Firstly, pedantically, current techniques are perfectly sound for making extrapolations or ‘projections’. Thus from 2005 there was nothing much wrong with the Bank of England projections as such, it was just that we were approaching a critical instability, beyond which they were meaningless. So the problem was in the ‘meaning’ of those projections.

Conventional practice is to provide a ‘central projection’ together with some probabilistic ‘error bars’. I argue at http://djmarsay.wordpress.com/debates/which-type-of-mathematics-in-finance/ that this is pretty useless, and describe some of the support that was given to UK and EU governments through to 2008, to aid their thinking.

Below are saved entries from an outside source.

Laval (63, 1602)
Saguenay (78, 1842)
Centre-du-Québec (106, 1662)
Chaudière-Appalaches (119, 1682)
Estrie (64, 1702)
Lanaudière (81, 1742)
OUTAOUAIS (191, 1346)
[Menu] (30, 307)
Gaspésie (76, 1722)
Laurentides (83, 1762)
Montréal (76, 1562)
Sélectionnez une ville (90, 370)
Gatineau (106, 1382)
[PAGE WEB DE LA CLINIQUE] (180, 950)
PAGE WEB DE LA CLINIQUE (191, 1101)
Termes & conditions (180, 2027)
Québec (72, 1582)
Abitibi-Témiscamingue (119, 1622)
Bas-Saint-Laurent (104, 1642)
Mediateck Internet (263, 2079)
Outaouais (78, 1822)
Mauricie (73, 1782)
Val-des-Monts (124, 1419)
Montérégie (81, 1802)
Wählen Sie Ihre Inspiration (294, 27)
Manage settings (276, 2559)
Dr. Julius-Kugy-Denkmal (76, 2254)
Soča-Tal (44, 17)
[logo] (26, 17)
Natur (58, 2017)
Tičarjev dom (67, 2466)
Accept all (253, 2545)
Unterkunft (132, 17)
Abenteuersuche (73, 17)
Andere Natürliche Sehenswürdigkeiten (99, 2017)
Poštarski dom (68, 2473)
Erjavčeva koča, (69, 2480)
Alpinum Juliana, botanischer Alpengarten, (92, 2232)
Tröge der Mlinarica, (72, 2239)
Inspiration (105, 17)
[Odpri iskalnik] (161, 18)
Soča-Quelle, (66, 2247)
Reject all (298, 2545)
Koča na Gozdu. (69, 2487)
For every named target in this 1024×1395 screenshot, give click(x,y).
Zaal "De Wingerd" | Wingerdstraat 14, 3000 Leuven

I fondly imagine that things could have turned out much worse if decision-makers had relied on ‘predictions’.

• Interesting paper, Dave. But I’m afraid that the economy is a bit like a vertical rod with innumerable mice moving up and down it, some running, some walking and some producing baby mice that behave in new ways. The notion of equilibrium simply doesn’t apply to the economy at all. The economic system behaves like the evolutionary system with unpredictable mutations taking place constantly. The difference is that what in evolution takes many years, in economies takes maybe a few days or weeks.

3. Dave Marsay says:

Phil, your comment doesn’t seem to have reply button – but that wont stop me!

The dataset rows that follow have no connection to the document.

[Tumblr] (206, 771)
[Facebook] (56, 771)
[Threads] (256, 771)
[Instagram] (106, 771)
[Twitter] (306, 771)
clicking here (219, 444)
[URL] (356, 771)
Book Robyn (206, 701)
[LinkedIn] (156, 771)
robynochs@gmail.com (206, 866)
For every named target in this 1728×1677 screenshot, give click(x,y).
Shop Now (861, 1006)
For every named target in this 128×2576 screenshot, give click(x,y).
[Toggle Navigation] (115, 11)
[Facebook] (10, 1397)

As you probably know, evolutionary theories are not without their debates, similar to those in economics, and we lack clear, reliable models. Your mice and rod analogy is exactly how many in economics and similar fields describe their problems, and just the kind of thing that the pioneers of the mathematics had in mind. If they are correct then there is a very direct way in which the classical notion of an equilibrium applies to economics: it is false. But on the other hand the UK economy does seem to have been pretty ‘stable’ recently, and does seem to have gone through periods where its behaviour seems to have been more or less stable, and it does seem helpful to think in these terms (although you may have a better language?)

The theory I drew upon in my paper was fostered and developed by people with an interest in both economics and ecology. Unpredictable mutations take place constantly, but many ecologies ‘evolve’ in cycles rather like business cycles most of the time. But they also have critical instabilities.

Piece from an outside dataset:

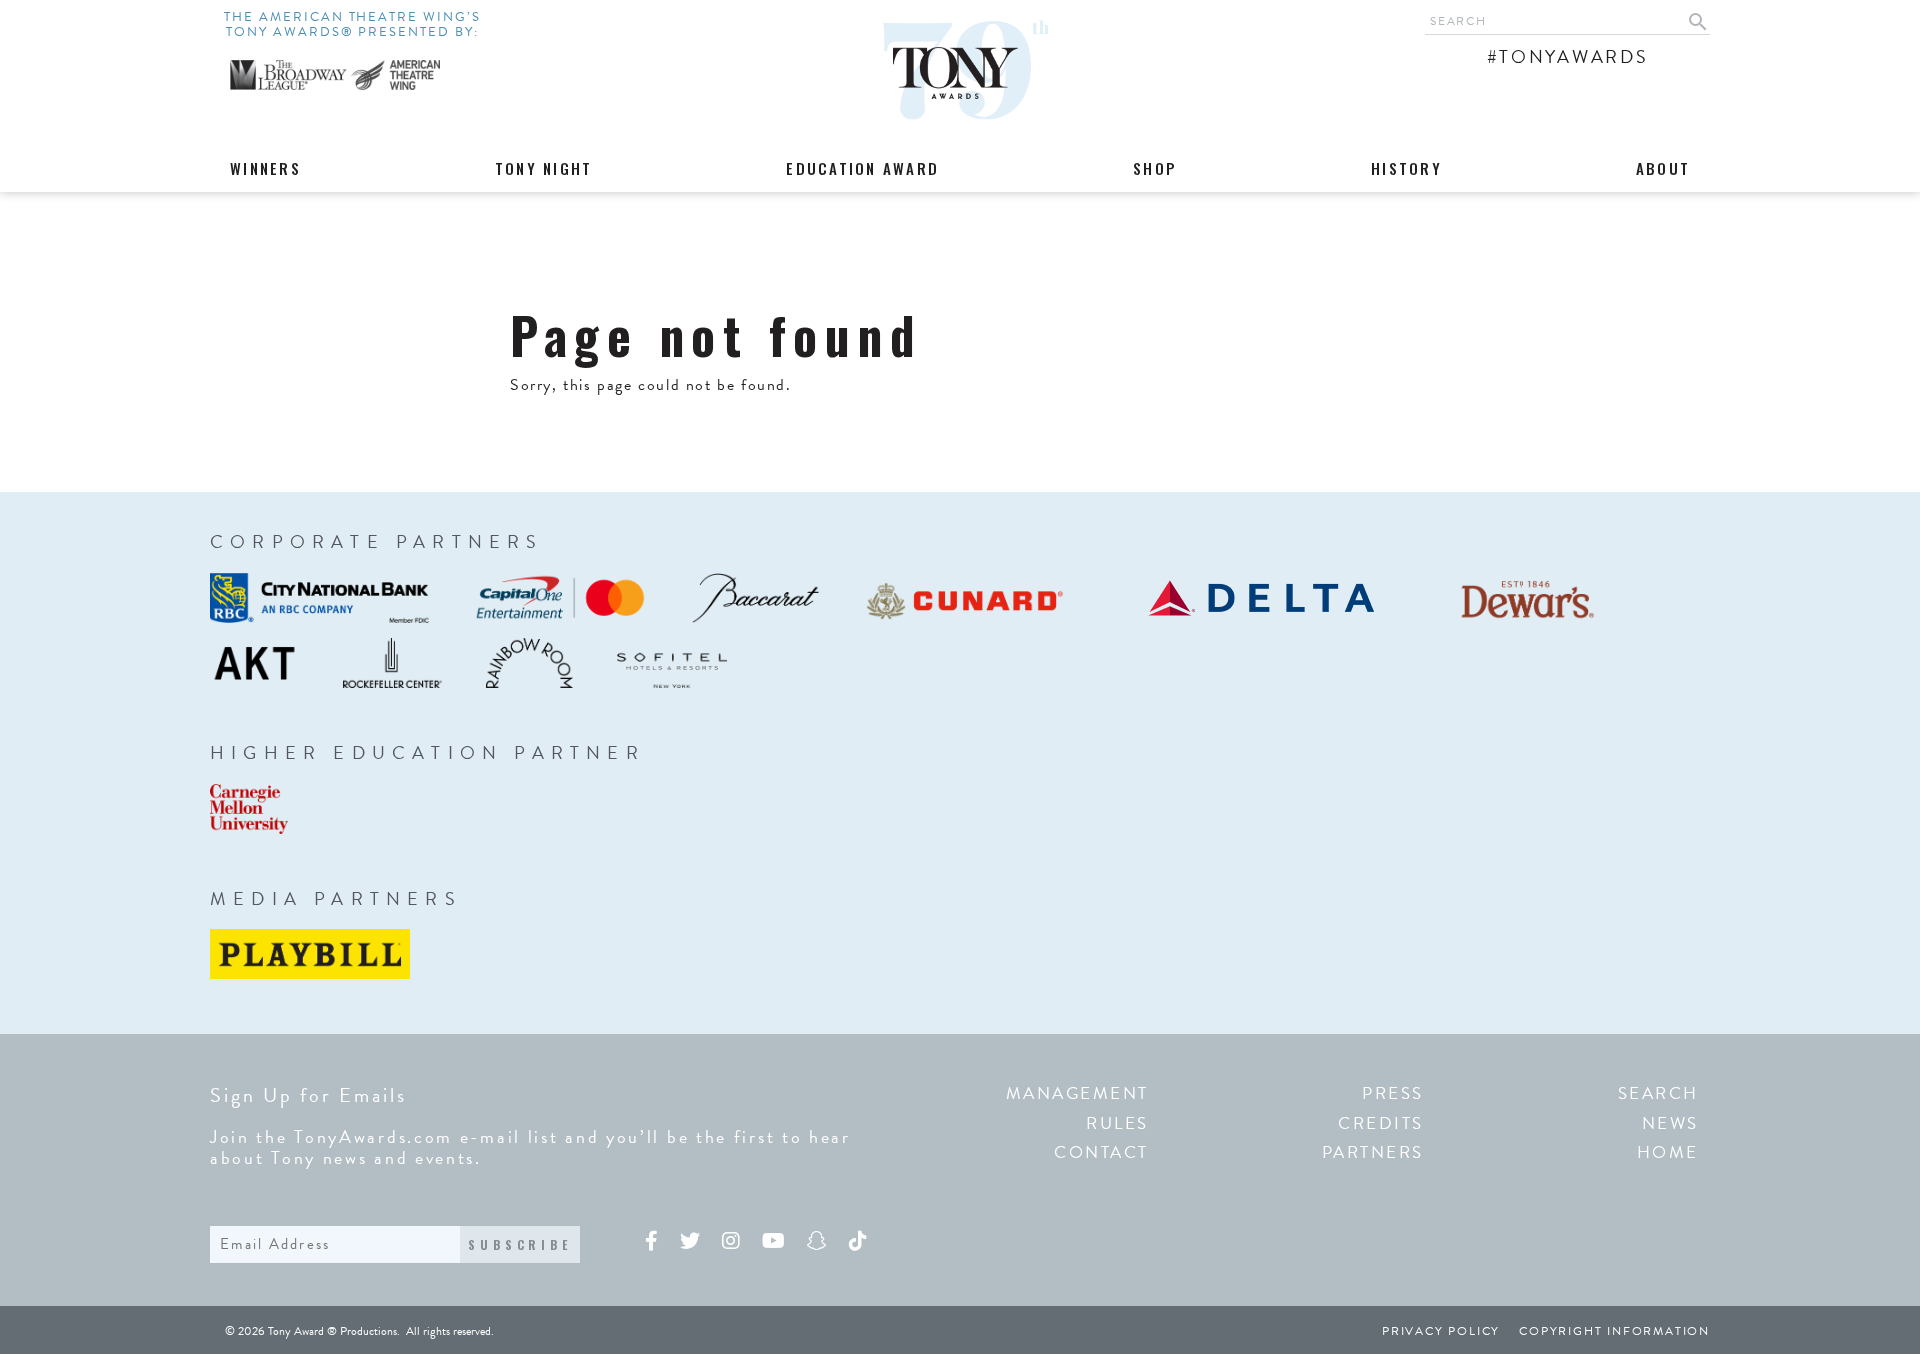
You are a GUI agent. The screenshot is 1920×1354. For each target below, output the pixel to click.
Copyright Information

It is quite true that economies can change much quicker than ecologies, but generally they don’t, and a ‘great moderation’ can sucker us into thinking that we have reached an equilibrium. But what would an actual equilibrium be like, in either economics or ecologies?

What I was keen to point out in my paper is that whereas economics has drawn upon a type of mathematics that cant address its key questions, other types are available. Similarly, where mathematicians regard the questions that politicians routinely ask as meaningless or worse, it can still provide insights that can be acted upon. As a minimum, the fact that Gordon Brown knew that the edifice of mainstream economics was ill-founded meant that he was able to maintain his equilibrium when ‘the system’ came crashing down.

4. Dantey says:

“and above all how to appreciate that they are not dealing with material that they can just feed into a computer and expect a neat outcome.” Like Adam Curtis was implying in his latest trilogy?